Item-finding records:
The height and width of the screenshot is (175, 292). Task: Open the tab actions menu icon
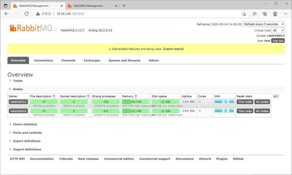tap(5, 6)
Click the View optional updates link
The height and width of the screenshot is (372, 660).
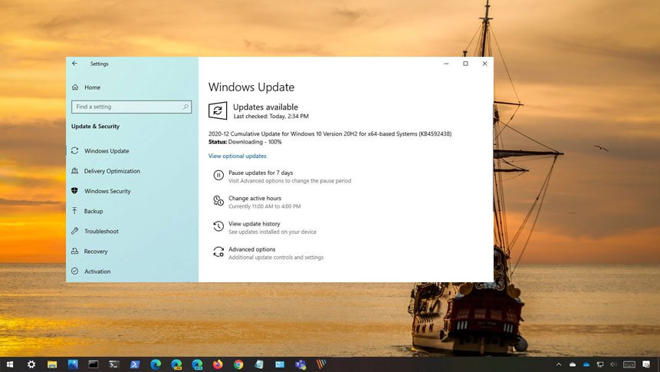238,156
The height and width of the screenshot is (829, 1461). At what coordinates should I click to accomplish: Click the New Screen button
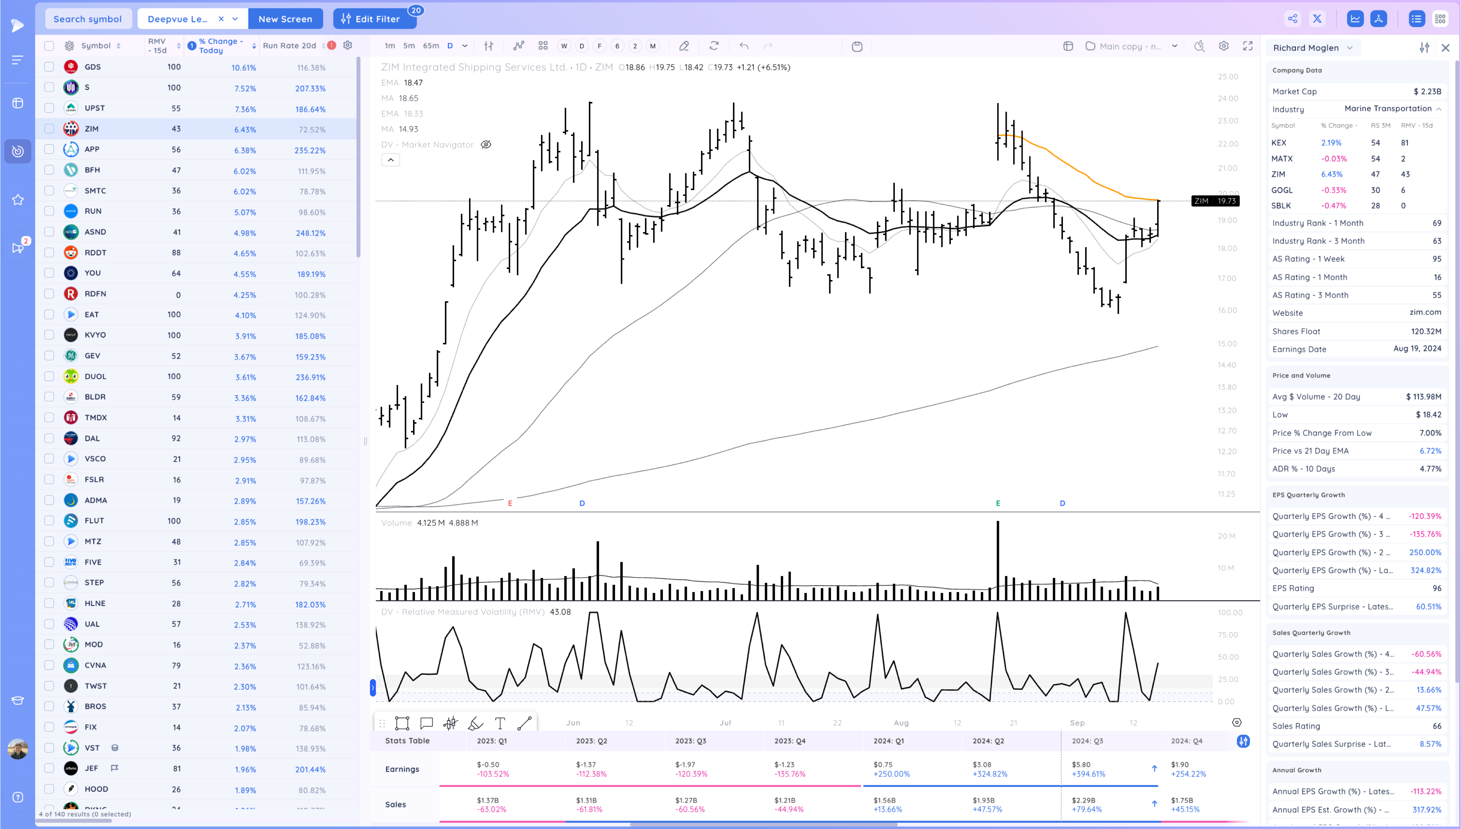coord(285,19)
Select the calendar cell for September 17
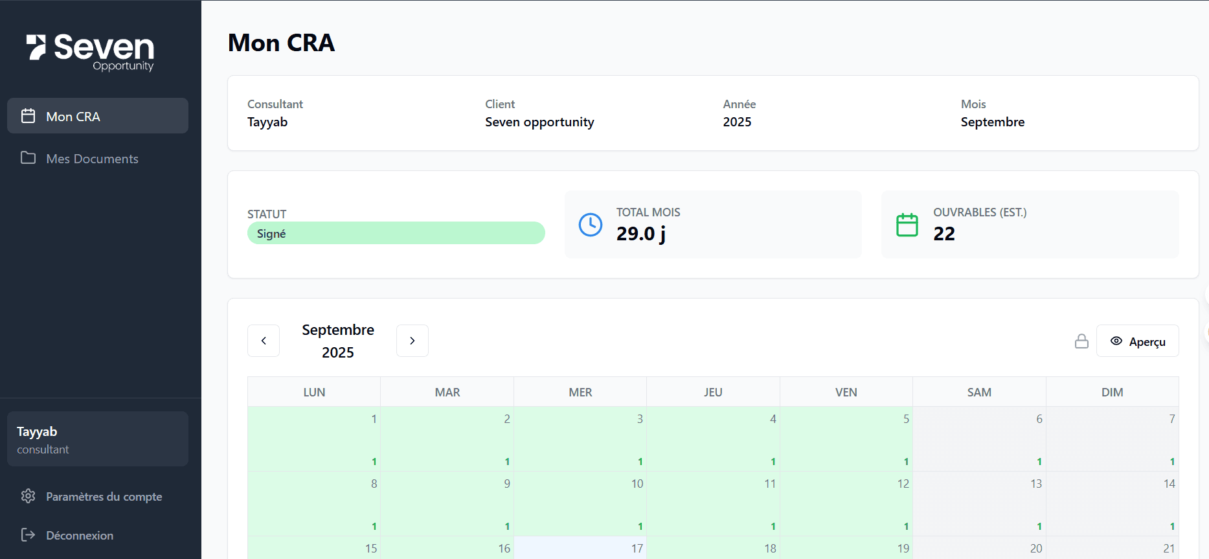Viewport: 1209px width, 559px height. 580,548

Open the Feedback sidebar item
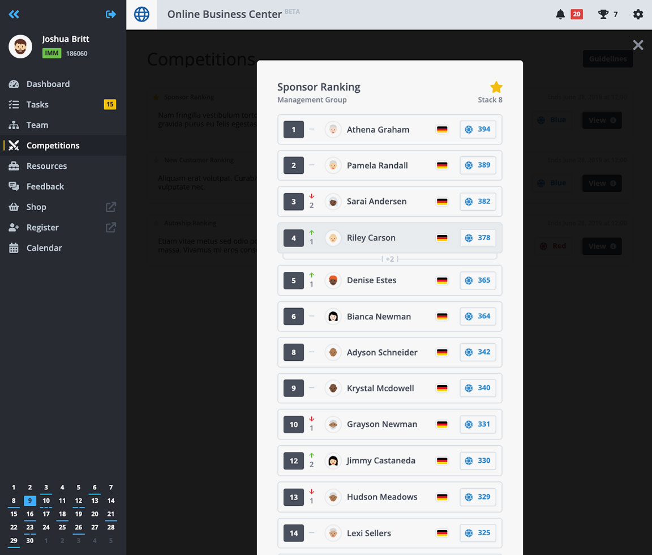click(45, 186)
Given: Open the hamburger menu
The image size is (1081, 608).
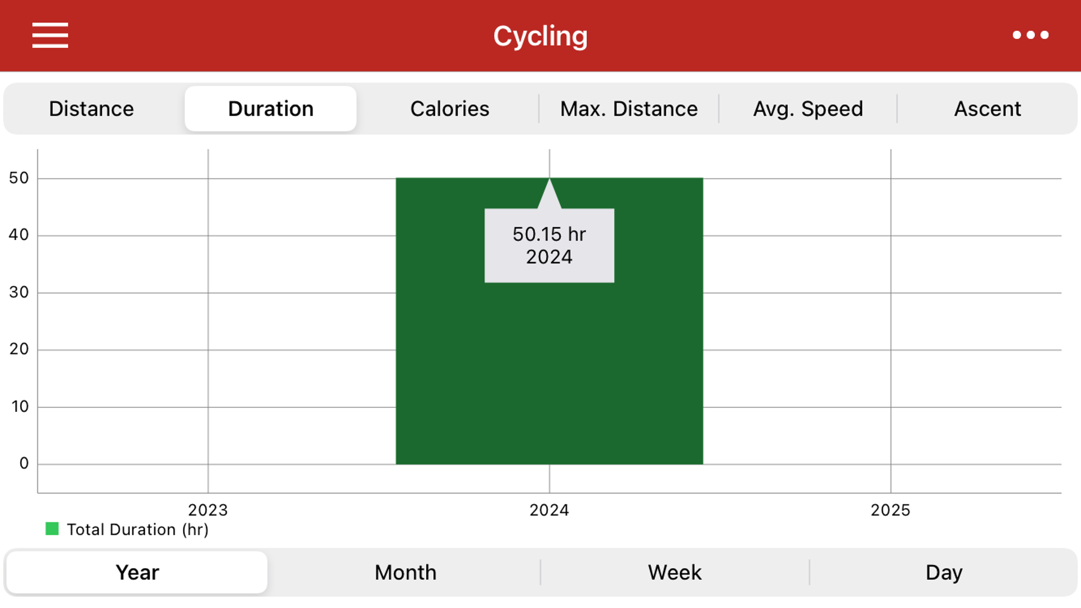Looking at the screenshot, I should pos(50,35).
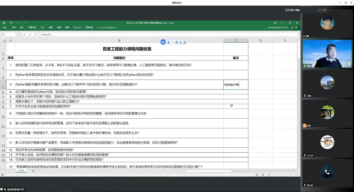Click the add new sheet plus icon
Screen dimensions: 354x192
click(x=33, y=171)
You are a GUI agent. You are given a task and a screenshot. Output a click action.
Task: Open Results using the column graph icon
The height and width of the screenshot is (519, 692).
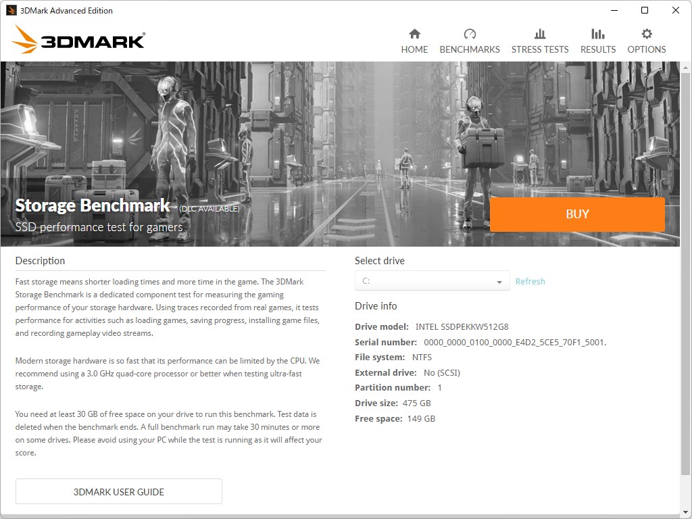click(597, 32)
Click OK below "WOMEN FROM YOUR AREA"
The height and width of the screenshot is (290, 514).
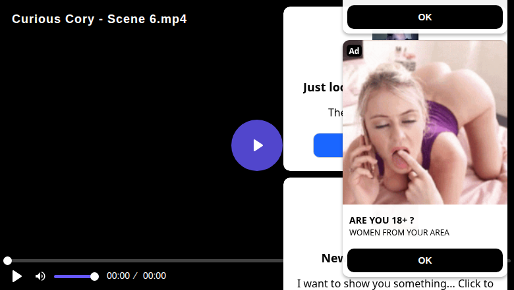tap(425, 260)
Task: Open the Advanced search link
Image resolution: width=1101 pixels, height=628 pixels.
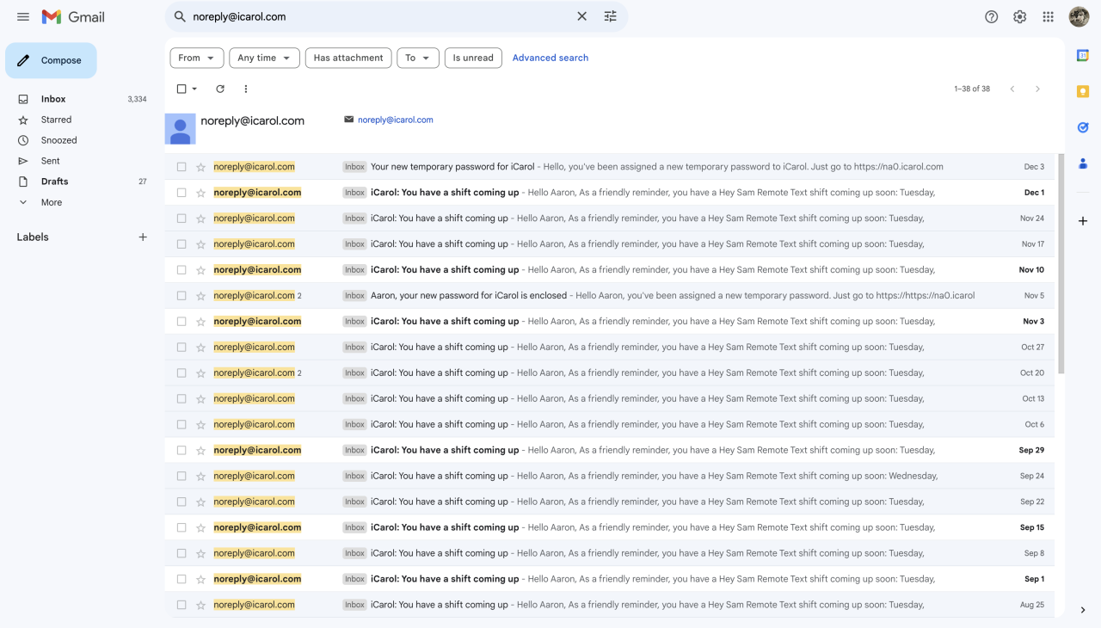Action: point(551,58)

# DIRECTIONS:
Rewrite the items above, replacing every "The height and width of the screenshot is" with "The screenshot's height and width are" and keeping everything else the same. Leave the pictures out of your answer.

# OUTPUT FOR THIS TASK:
The screenshot's height and width are (175, 292). Task: Open the tab actions menu icon
tap(5, 6)
Click the View optional updates link
The screenshot's height and width are (372, 660).
238,156
The screenshot's height and width are (829, 1461). At what coordinates should I click to accomplish: Click the New Screen button
coord(285,19)
Select the calendar cell for September 17
Viewport: 1209px width, 559px height. 580,548

Open the Feedback sidebar item
click(45, 186)
Given: Open the hamburger menu
The image size is (1081, 608).
Looking at the screenshot, I should pos(50,35).
Click the add new sheet plus icon
Screen dimensions: 354x192
click(x=33, y=171)
You are a GUI agent. You are given a task and a screenshot. Output a click action.
Task: Open Results using the column graph icon
The screenshot's height and width are (519, 692).
click(597, 32)
Click OK below "WOMEN FROM YOUR AREA"
The screenshot's height and width are (290, 514).
tap(425, 260)
Task: Open the Advanced search link
Image resolution: width=1101 pixels, height=628 pixels.
Action: point(551,58)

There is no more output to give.